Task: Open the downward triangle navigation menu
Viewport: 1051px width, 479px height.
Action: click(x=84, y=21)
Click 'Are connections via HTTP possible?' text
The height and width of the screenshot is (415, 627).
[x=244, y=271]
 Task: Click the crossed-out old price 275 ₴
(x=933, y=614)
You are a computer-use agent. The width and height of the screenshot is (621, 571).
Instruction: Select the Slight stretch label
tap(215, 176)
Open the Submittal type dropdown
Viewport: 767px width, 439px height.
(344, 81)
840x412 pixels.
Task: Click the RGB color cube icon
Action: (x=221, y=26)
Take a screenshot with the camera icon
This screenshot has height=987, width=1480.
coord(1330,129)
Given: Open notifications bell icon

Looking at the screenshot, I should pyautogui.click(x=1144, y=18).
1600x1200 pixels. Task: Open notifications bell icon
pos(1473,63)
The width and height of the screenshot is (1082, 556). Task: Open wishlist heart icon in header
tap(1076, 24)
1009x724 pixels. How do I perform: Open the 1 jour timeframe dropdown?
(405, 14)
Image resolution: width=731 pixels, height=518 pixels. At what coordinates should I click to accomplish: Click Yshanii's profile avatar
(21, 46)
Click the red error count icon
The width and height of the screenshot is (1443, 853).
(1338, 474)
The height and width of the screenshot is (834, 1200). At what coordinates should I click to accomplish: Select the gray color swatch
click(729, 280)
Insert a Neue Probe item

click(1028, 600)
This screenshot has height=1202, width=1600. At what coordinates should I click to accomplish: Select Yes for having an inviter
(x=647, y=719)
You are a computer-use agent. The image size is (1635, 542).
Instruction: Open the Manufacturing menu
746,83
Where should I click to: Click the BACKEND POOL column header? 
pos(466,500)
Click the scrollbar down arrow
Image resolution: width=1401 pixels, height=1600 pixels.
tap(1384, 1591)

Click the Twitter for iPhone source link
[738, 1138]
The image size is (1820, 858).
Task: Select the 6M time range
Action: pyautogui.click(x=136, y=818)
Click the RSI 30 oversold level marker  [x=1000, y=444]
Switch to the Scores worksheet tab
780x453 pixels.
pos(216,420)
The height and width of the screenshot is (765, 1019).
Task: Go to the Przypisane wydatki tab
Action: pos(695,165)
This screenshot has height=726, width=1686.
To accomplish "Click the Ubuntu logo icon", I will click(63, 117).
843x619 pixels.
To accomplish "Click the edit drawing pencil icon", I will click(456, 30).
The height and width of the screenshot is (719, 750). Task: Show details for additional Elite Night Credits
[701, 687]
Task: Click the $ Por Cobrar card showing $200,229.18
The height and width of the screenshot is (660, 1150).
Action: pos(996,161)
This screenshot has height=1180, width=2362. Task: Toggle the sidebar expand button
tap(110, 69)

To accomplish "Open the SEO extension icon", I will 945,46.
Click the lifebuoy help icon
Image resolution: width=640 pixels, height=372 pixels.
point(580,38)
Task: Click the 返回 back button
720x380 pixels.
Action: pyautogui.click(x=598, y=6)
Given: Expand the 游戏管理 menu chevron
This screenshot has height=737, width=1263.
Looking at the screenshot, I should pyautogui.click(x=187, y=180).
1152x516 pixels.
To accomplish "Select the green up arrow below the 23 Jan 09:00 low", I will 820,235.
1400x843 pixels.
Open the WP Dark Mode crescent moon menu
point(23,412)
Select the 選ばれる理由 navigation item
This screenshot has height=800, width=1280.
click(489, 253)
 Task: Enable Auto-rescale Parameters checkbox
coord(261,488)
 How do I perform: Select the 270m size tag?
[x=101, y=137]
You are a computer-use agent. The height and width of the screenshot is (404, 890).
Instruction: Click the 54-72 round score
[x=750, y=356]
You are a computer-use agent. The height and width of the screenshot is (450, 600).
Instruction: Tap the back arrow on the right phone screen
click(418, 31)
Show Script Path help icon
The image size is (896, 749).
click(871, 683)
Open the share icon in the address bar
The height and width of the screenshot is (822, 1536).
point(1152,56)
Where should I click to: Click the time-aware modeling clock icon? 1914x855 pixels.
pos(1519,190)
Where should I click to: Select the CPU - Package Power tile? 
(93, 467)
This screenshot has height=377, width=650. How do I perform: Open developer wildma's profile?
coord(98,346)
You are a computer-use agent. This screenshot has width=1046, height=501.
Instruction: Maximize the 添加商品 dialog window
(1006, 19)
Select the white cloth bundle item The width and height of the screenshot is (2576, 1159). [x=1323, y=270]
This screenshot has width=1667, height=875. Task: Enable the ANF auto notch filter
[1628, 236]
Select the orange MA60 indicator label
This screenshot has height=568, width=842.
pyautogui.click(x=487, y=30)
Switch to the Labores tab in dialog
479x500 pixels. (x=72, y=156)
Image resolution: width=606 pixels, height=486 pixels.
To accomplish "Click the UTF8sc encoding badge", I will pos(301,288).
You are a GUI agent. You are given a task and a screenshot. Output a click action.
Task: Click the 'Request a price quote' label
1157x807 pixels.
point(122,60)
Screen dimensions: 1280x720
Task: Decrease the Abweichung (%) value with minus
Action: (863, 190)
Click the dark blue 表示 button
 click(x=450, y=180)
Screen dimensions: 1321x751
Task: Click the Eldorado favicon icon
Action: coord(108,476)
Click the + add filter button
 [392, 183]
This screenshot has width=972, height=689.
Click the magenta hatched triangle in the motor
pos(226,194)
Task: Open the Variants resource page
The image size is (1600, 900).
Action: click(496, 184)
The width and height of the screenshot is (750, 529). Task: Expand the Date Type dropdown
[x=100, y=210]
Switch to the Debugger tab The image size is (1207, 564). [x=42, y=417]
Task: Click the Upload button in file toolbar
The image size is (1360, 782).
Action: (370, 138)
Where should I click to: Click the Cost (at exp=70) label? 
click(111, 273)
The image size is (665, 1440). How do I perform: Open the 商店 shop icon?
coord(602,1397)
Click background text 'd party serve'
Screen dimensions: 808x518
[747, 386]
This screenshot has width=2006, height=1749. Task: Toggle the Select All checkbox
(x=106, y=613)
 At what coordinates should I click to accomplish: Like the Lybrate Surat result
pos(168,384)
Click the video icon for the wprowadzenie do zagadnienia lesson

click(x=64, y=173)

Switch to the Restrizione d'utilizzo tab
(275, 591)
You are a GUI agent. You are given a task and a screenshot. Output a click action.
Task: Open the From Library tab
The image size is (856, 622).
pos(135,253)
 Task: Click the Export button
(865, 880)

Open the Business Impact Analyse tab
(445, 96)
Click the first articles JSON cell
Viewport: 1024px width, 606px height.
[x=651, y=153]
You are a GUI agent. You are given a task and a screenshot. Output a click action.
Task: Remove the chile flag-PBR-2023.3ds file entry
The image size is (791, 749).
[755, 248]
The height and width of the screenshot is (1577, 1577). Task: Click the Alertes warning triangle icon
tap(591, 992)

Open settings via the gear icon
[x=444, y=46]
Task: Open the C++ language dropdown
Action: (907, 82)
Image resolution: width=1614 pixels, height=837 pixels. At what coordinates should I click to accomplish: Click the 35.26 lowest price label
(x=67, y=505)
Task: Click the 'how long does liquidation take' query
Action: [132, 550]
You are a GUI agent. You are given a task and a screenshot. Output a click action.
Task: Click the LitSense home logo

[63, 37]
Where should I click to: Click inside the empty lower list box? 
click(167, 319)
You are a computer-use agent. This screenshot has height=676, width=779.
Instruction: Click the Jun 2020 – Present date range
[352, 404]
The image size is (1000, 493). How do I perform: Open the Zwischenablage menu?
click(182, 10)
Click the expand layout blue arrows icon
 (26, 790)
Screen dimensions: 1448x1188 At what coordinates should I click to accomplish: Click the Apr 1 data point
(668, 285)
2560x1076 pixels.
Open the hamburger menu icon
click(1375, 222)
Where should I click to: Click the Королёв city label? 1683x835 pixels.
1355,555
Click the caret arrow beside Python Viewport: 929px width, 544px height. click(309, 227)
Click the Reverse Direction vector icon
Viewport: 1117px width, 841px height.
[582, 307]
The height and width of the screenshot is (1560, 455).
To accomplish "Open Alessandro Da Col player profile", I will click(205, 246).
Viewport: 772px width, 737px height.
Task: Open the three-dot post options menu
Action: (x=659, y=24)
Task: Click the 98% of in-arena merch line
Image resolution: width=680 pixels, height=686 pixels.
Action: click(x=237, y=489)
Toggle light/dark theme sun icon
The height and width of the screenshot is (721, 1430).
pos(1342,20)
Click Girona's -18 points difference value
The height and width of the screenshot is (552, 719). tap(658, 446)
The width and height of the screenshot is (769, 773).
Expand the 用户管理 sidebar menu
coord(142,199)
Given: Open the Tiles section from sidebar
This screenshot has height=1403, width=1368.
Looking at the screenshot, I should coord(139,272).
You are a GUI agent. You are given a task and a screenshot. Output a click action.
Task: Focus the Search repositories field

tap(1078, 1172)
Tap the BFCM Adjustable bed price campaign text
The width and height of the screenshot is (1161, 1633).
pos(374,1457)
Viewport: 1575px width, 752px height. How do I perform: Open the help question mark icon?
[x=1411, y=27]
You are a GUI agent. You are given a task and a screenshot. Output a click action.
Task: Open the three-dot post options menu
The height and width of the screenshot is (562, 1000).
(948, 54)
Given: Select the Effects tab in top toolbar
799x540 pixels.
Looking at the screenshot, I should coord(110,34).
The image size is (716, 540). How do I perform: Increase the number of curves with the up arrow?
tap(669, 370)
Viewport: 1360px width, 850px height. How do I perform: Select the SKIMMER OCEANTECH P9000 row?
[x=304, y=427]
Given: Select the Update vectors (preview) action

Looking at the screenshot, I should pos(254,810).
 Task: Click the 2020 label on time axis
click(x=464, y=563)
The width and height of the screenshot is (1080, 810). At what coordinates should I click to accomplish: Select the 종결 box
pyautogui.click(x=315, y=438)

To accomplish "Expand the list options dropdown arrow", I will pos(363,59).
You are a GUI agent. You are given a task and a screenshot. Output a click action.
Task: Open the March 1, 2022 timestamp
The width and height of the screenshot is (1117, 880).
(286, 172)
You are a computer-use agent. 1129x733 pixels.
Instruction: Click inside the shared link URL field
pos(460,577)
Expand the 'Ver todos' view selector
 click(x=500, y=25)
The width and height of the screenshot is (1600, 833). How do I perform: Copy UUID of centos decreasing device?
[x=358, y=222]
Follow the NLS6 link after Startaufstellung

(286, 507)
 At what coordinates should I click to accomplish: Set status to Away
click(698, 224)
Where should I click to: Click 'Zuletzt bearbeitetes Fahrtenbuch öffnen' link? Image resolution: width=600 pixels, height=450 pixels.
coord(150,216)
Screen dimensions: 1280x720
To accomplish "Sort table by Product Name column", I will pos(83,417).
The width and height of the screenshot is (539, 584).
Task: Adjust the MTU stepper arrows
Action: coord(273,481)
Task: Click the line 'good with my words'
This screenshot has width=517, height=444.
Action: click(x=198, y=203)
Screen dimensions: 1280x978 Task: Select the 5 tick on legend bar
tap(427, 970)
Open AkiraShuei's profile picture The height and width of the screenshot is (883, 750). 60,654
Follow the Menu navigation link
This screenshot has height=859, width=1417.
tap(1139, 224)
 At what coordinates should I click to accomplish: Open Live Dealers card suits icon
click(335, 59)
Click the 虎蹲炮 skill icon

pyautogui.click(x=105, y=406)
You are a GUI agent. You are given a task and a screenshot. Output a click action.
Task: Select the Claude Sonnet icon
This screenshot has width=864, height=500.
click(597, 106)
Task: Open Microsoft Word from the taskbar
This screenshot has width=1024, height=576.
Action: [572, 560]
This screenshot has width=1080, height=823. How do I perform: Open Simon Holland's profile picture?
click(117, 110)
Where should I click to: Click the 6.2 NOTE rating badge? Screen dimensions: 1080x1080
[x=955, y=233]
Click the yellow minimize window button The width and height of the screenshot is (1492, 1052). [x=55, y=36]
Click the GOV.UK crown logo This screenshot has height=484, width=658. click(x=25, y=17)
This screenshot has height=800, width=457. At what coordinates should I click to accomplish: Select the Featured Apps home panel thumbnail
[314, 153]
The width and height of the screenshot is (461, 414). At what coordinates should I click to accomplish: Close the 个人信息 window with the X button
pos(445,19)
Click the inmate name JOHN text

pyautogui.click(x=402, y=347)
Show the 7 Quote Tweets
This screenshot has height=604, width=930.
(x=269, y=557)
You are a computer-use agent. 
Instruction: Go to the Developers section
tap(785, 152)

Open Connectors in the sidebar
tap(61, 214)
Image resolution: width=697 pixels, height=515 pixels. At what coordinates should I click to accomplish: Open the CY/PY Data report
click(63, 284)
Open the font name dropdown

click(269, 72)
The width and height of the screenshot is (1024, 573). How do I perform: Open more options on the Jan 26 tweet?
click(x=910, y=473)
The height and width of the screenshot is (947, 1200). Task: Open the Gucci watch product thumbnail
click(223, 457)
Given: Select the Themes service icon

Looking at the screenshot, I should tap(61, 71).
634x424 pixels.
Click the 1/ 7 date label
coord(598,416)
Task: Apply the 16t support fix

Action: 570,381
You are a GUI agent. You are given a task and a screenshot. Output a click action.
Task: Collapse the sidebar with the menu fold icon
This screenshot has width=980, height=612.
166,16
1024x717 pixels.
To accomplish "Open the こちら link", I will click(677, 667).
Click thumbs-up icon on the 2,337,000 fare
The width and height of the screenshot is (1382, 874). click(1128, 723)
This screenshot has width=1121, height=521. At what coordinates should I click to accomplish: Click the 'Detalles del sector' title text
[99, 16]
++++
■ TASK ITEM: Lines above that include the string "toolbar" need to be copied.

■ RESULT OF THE EXERCISE:
Task: Click the Upload button in file toolbar
Given: Select the Effects tab in top toolbar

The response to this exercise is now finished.